We eventually got to the point where we used ABS tape for testing. For most printers, ABS filament is a bit more difficult to maneuver due to increased adhesion to the print bed. However, we figured that a print bed with heating capabilities wouldn’t make it too difficult. It can go up to a temperature of 100 degrees celsius. Unfortunately during my testing, I couldn’t seem to get the bed higher than 80 degrees. Apparently this is a common issue for all users due to the fact that the power supply can’t support such a high temperature. I couldn’t get to my desired temperature of 100, and it eventually caused most of my prints to fail since they wouldn’t stick properly. This was an incredibly disappointment to say the least.

I really enjoy testing in ABS. This caused me to try and find other alternatives. However, using a bit of BuildTak with hairspray tended to do the trick. While slightly annoying and taking some extra time to prepare, it is an alternative. Given this fact, if CraftBot doesn’t come out with a better power supply to support 100 degree print beds, I suggest printing only with PLA.

HIPS Filament

After the slight failure with ABS tape, I decided to try out high impact Polystyrene (HIPS). This material is usually used as support material and tends to be incredibly study.

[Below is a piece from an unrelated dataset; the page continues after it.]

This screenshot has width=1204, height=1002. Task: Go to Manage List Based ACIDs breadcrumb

Usually there’s a nice smooth feeling to all of the prints with this material, and I was just happy that the printer was able to support it.


Part of the time the prints would crack when I used HIPS, but after increasing the temperature of the extruder to over 220 degrees celsius there wasn’t really any issue. If you do happen to get cracks or some warping, adjust the temperature a bit until you get it right.

Final Thoughts

I’ve had the CraftBot 3D Printer for several weeks now, and I can say that it’s been a heck of a ride. After experimenting with different types of filaments, I’m quite happy with the product that I’ve received. The design is incredibly stable and comes with excellent features. Furthermore, a lot of care went into designing the machine to make it just right. While it does cost $1,200, you’re definitely getting your bang for your buck, especially with the incredible software support and advance capabilities that the printer provides. This makes it perfect for both novices and experts.

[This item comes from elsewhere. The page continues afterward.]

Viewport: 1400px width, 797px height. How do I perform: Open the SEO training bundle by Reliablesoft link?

While there were a few downsides (particularly that the print bed wouldn’t go to the stated 100 degrees celsius), it still functioned properly. We don’t suggest using ABS tape unless you want your prints to stick. One thing we’d like to see added is a print bed with auto-leveling capabilities.

Given this, it’s a great printer that can be bought just over the thousand-dollar price range. It looks like support is continually coming out with new upgrades to software to improve their products, so we know that we’re in good hands. While there’s still a lot more testing to do, I’m definitely happy with my purchase on such an incredible machine.